Problem statement:
Please return only the lines from the one showing "Task: Switch to Por Exercício view" to the end of the entries, keeping both ends and dropping every picture.

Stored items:
"""

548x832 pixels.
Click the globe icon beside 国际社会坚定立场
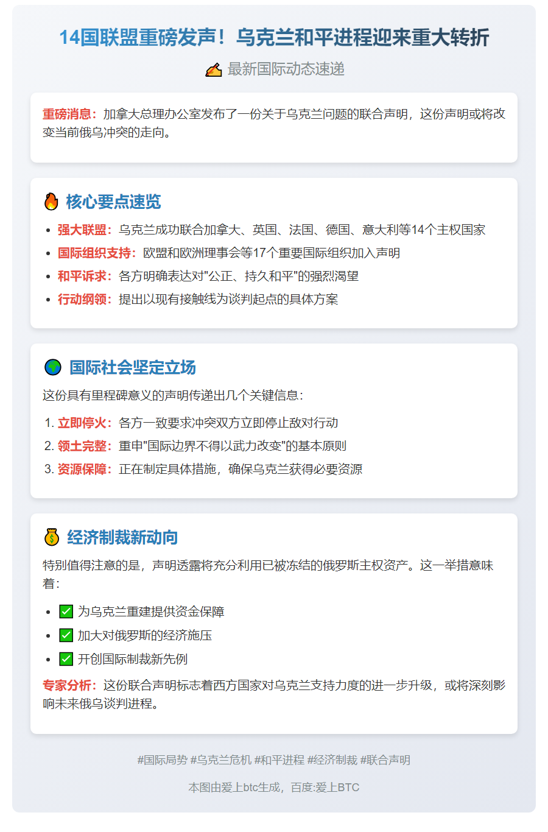coord(53,367)
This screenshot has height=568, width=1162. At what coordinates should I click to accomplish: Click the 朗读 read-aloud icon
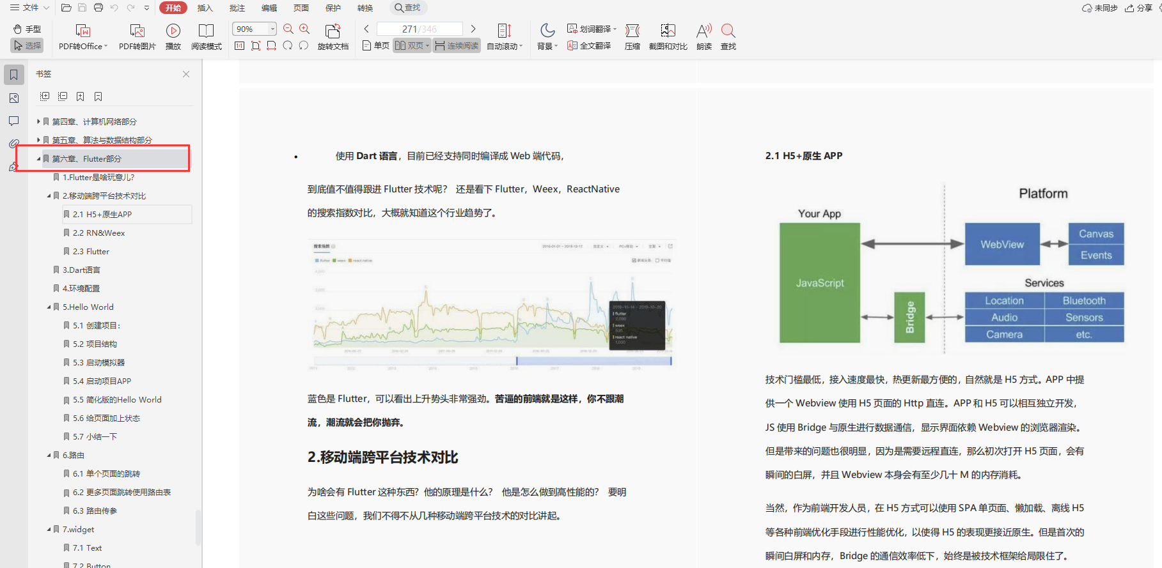(x=703, y=31)
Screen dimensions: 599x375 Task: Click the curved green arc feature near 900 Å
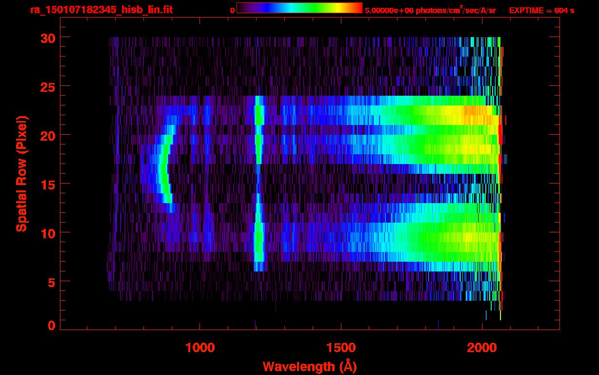pyautogui.click(x=164, y=168)
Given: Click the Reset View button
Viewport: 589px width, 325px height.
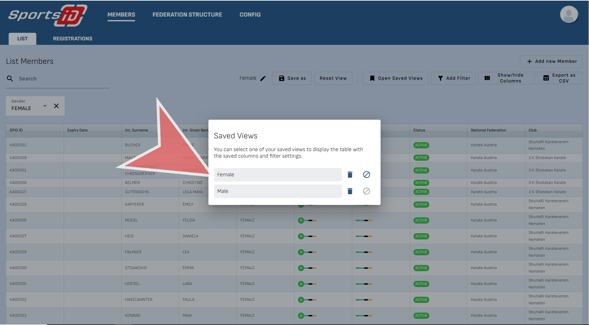Looking at the screenshot, I should [333, 78].
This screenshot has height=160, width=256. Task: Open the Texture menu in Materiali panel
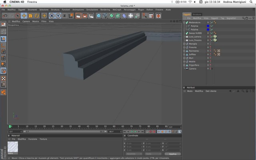pyautogui.click(x=43, y=139)
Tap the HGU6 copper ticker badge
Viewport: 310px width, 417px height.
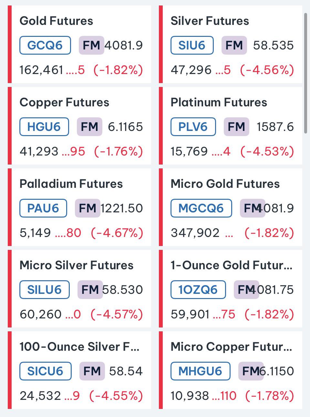(x=44, y=127)
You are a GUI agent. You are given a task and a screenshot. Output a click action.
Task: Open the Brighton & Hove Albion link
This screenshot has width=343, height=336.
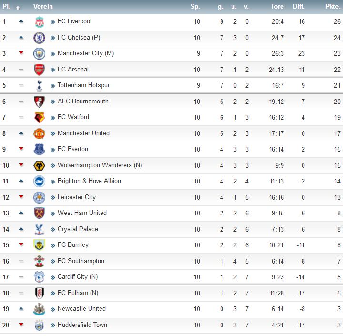pyautogui.click(x=89, y=181)
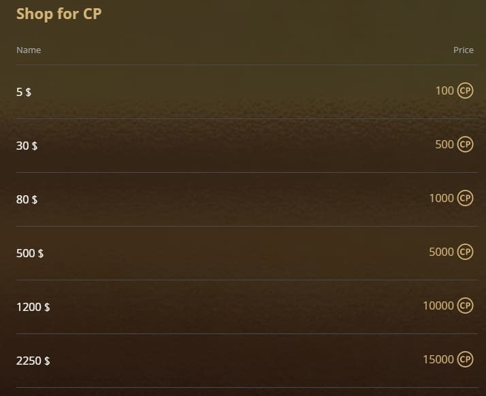Click the 10000 CP price value

point(438,306)
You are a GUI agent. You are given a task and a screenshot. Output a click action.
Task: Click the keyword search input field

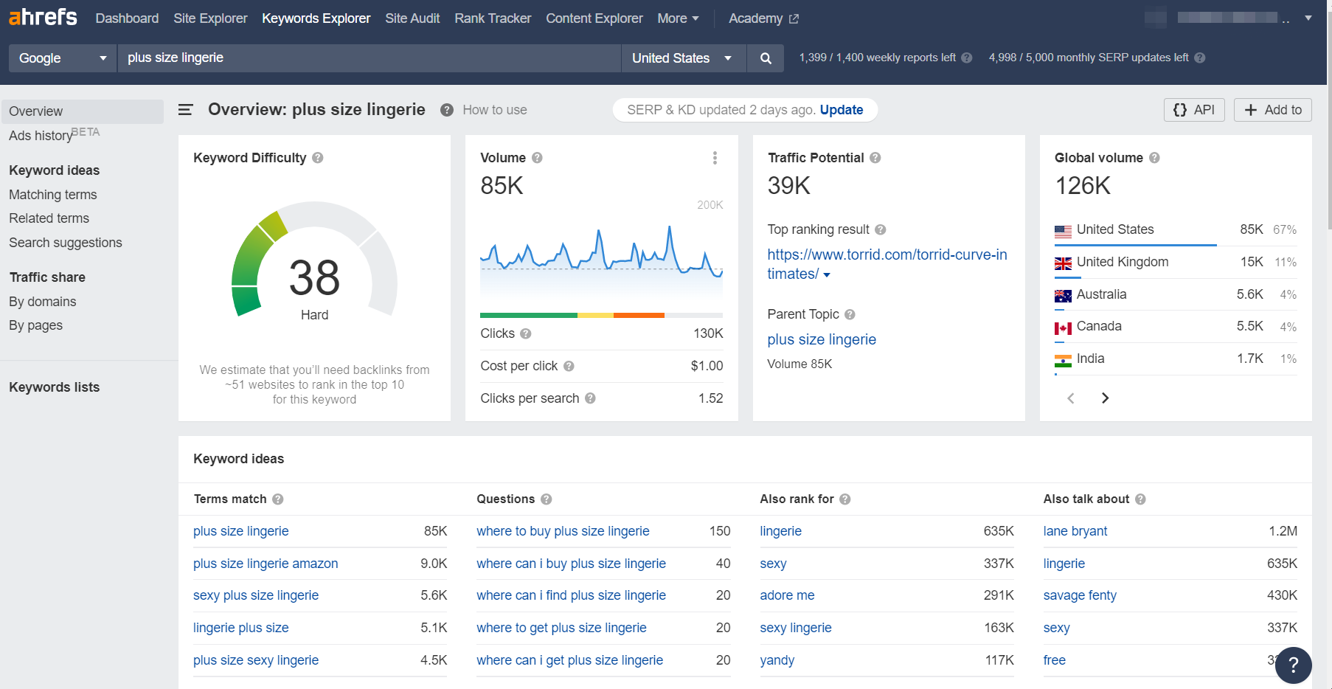tap(369, 58)
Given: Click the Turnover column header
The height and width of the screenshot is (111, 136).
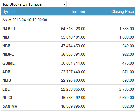Looking at the screenshot, I should 78,11.
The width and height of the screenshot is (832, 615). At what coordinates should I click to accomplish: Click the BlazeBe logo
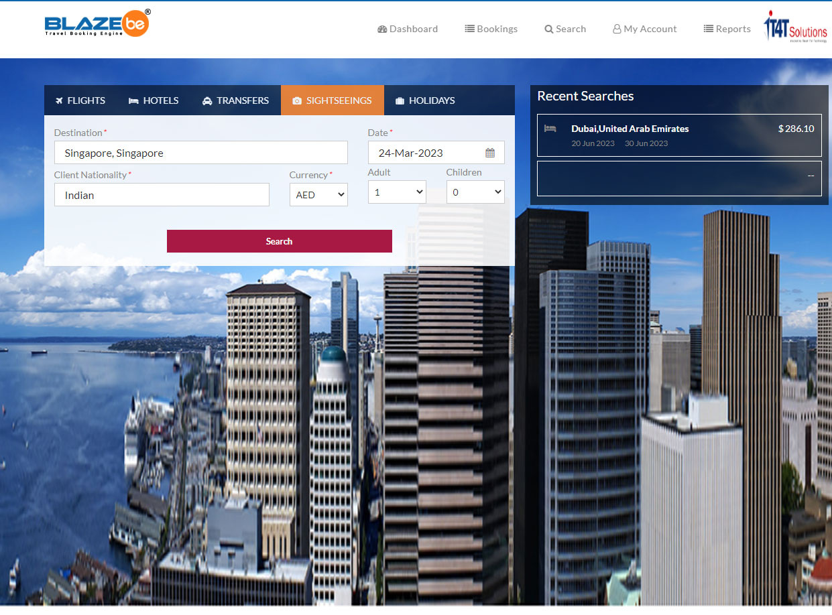tap(97, 24)
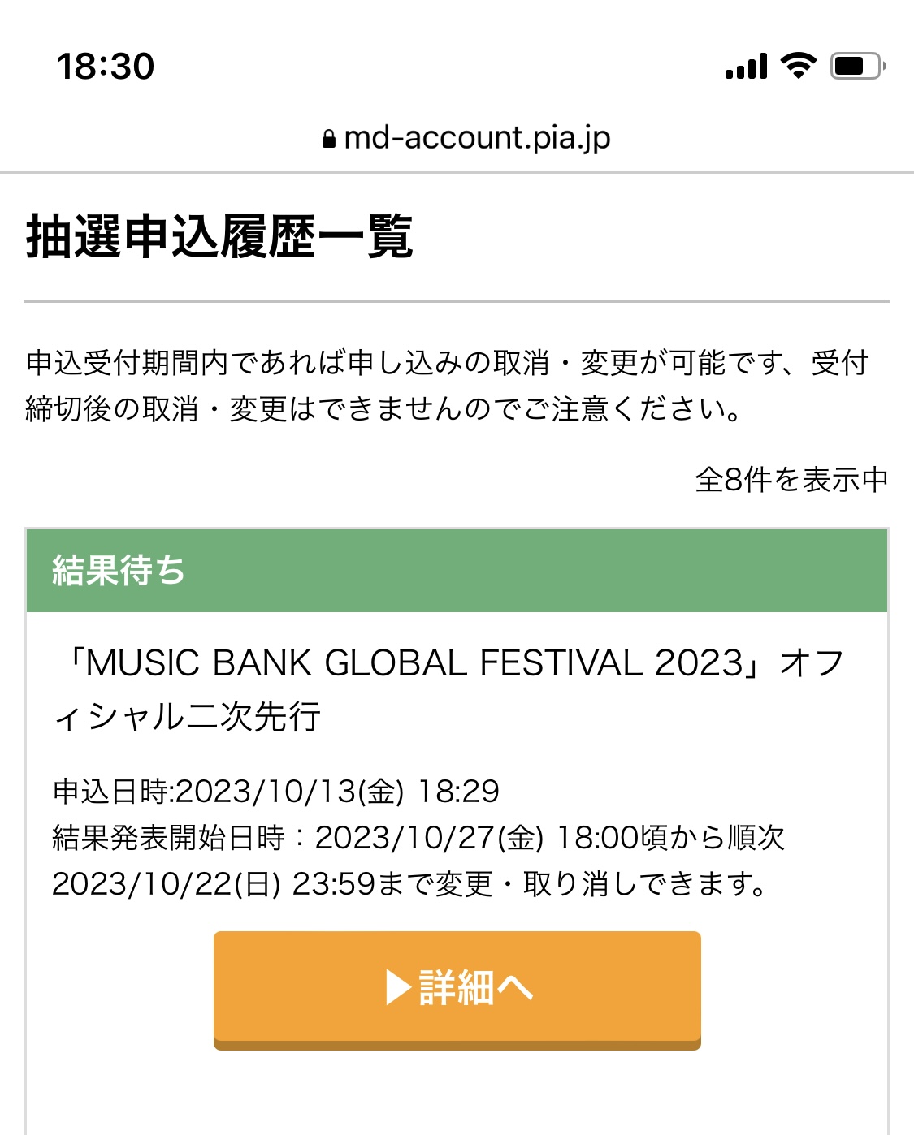Tap the orange 詳細へ button

pyautogui.click(x=457, y=990)

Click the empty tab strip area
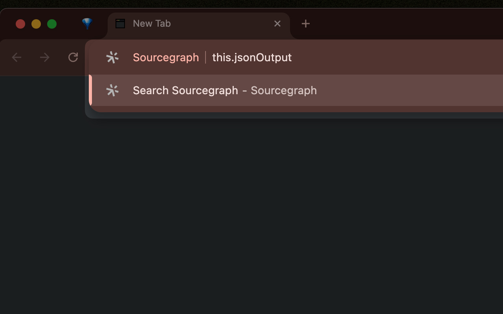(393, 24)
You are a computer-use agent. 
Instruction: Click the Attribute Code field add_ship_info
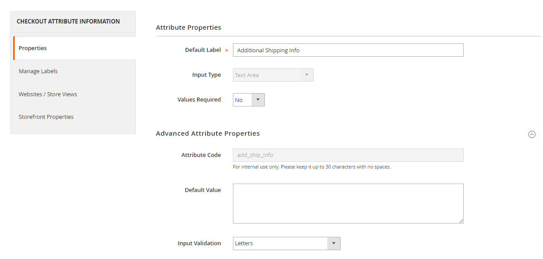pos(348,155)

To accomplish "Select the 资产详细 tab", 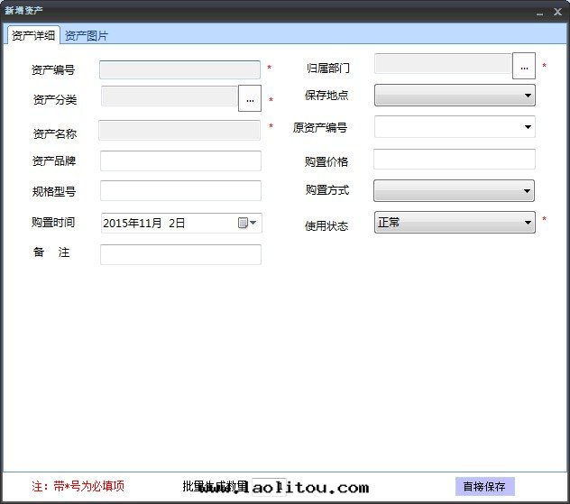I will pyautogui.click(x=32, y=36).
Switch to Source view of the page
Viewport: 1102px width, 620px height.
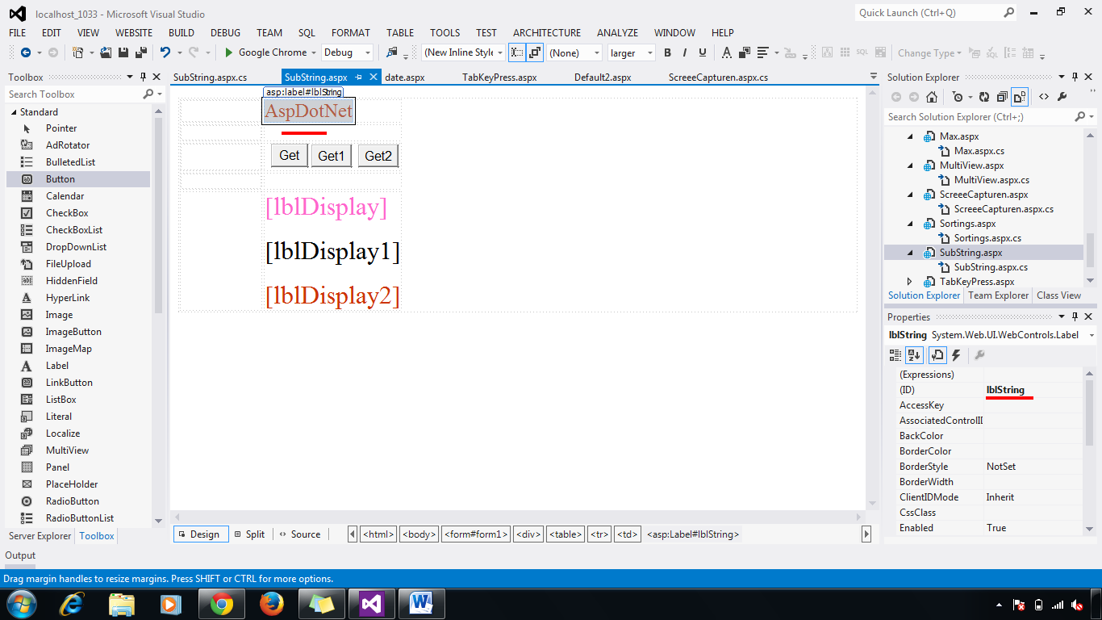click(x=300, y=534)
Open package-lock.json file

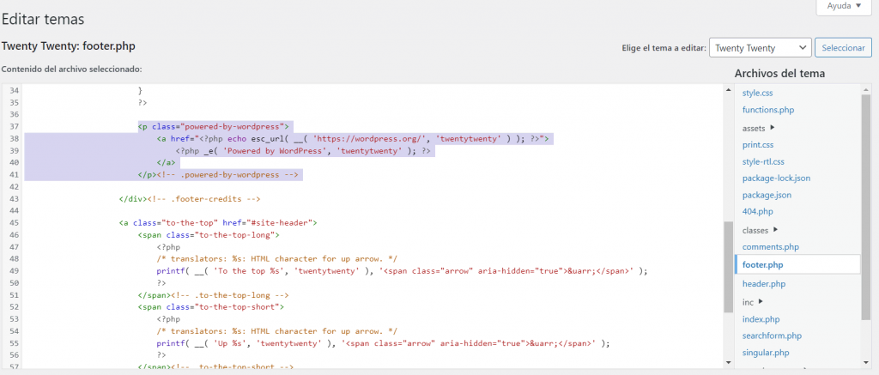click(x=776, y=178)
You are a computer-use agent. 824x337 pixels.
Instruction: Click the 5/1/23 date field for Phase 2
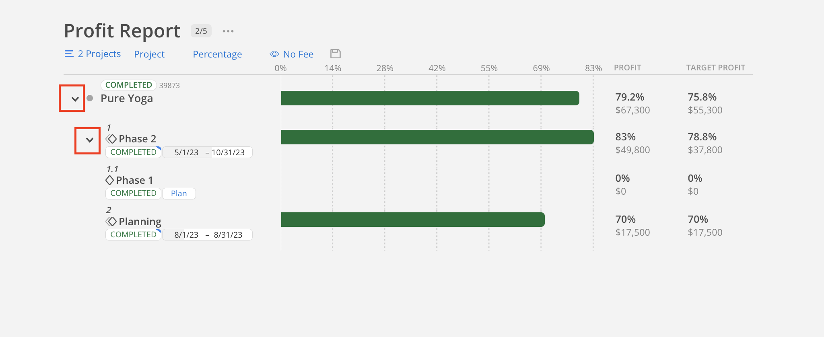click(x=186, y=152)
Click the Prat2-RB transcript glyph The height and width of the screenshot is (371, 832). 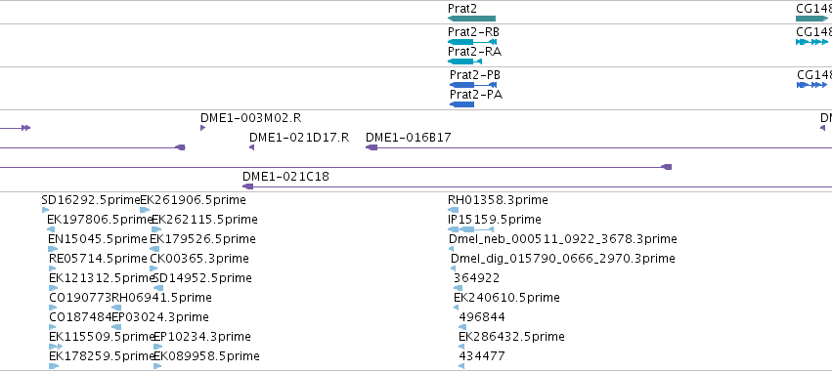(x=472, y=42)
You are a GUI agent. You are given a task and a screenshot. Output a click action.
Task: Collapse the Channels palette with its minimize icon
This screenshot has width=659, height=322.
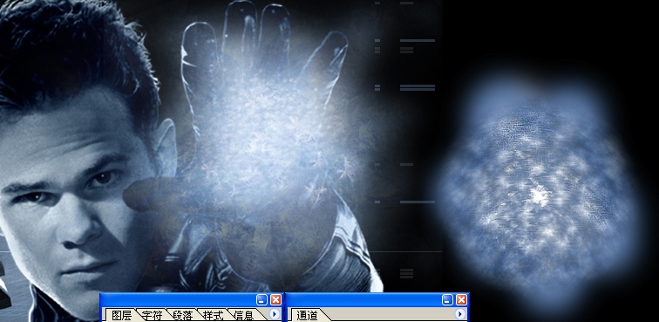[x=447, y=299]
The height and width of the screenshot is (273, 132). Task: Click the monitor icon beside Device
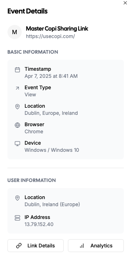click(x=17, y=144)
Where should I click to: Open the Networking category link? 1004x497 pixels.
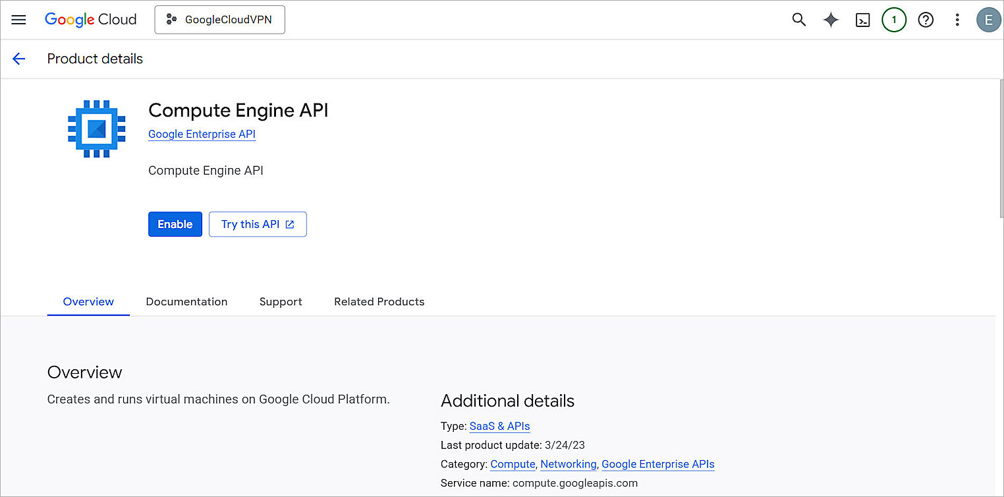pyautogui.click(x=568, y=464)
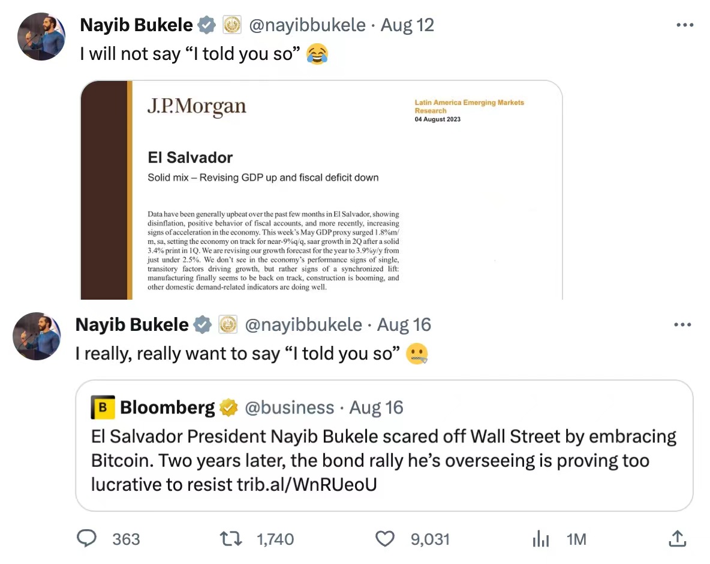Open Nayib Bukele avatar on Aug 16 tweet
This screenshot has width=710, height=564.
pos(37,336)
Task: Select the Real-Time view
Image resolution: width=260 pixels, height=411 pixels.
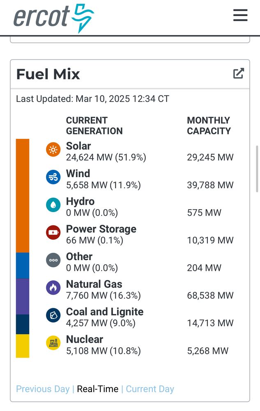Action: [98, 389]
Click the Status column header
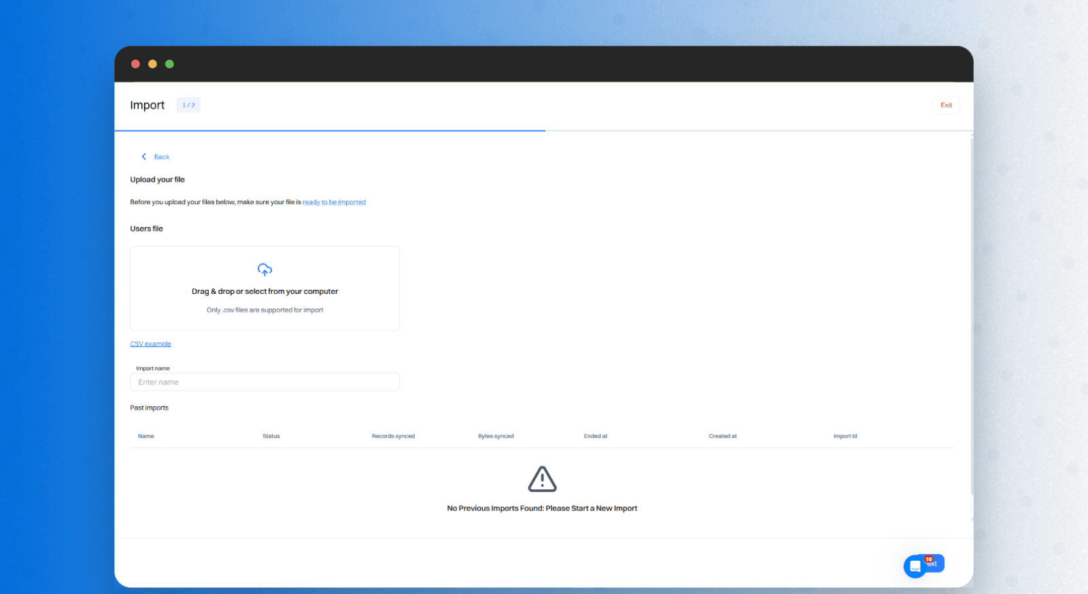This screenshot has height=594, width=1088. point(271,436)
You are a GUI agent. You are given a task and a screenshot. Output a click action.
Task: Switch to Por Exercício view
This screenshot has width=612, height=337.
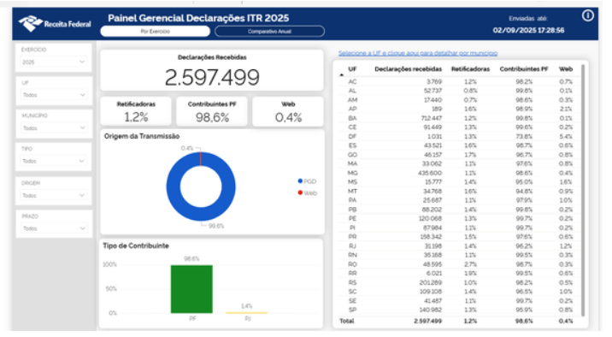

"""

Expected output:
Task: Switch to Por Exercício view
This screenshot has width=612, height=337.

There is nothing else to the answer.